The math — both walk-aways, priced (Est, PV @9%)

Walking costs the ownership ~$640M (range $440–850M): the foregone $27–41M/yr of renovation revenue, the bridge-lease capital + first-class obligations and tolled ~$164M claim he keeps, the lapsed development option, and the franchise-value delta of a 2030 lease cliff.

Walking is worth ~$450–550M to Portland: $488M of local cash unspent, an arena the operator must maintain through 2030/35, the preserved claim, and state money revivable in the 2027 session.

The 35¢ dollar: tax shields, fan-paid incidence, discounting, and zero-cost guarantees mean each headline dollar costs ownership ~35¢ — so the package below the line is conservative, not aggressive. Count-once total: ~$930M vs the published $450–600M floor.

Why ownership signs this

True after-tax cost of the full package: ~$300–330M PV Est — the new cash and participation are the only items that move his real ledger (fees are fan-paid, the settlement discharges money already owed, the penalty costs a staying owner nothing).

Against a ~$640M walk-away cost, he signs and keeps $250M+ of surplus — with his structural needs intact: $450M+ of public capital in the building, multi-year development exclusivity, springing rather than standing recourse.
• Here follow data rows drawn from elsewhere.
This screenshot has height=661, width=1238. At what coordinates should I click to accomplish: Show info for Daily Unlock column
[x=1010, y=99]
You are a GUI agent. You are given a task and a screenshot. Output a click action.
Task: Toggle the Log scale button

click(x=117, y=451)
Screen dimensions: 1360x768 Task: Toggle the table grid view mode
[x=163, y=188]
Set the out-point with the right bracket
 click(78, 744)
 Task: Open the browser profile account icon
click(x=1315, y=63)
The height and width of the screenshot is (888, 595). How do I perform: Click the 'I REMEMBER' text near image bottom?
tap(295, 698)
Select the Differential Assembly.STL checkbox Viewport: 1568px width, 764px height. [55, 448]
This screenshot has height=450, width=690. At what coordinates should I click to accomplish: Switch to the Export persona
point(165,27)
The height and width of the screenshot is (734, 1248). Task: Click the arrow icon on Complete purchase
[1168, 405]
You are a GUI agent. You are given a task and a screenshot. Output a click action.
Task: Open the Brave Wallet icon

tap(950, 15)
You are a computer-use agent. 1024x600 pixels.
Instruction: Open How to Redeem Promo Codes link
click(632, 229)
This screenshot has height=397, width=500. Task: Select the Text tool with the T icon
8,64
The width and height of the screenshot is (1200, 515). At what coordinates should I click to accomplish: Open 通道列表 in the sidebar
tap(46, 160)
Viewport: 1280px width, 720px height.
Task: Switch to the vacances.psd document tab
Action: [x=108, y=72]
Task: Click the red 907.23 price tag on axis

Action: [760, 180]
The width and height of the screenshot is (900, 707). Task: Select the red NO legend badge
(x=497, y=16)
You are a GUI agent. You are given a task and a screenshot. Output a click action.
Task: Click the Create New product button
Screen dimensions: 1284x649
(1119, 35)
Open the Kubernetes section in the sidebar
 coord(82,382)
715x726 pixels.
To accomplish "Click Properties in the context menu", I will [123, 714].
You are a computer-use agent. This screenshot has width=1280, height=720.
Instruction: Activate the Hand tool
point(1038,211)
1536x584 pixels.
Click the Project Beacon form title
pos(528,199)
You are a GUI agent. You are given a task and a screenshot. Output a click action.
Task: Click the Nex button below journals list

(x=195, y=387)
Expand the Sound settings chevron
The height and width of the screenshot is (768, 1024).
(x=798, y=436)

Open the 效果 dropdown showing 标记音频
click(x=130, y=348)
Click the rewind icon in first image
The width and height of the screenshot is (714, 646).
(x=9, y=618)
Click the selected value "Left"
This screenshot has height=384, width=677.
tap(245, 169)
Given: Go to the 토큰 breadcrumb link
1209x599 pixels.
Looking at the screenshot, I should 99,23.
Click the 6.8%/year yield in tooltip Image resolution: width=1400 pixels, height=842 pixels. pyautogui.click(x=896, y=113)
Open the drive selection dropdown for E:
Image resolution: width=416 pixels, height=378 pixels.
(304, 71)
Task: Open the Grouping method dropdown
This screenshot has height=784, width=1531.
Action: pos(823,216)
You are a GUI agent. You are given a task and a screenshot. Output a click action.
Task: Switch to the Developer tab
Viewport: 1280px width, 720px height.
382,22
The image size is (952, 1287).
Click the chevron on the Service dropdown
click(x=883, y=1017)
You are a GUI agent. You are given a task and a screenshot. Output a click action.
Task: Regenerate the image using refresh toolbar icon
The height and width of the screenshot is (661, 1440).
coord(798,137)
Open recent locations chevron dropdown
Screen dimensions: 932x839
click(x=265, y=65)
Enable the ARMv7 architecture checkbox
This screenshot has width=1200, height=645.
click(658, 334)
Every cash ask is his own Raleigh signature or a verified peer deal — “unprecedented” is not an available answer. And the zero-cost protections are the tell: refusing them is the confession.

Conditions precedent — at closing

Sources, hosted in full at ripcitynotripoff.com: enrolled SB 1501 & SB 5701 (2026); the executed 2024 Arena Operating Lease, Exclusive Site Agreement, Parking Agreement & Development Agreement (Ord. 191857/191858); the City-commissioned VSG facility study; 16 verified peer NBA deals. These are public benchmarks for judging the deal, not anyone’s settlement authority — Council holds the pen. Watch for the three failure modes: the County gate, an unproven funding source, and the definitive-documents drafting war.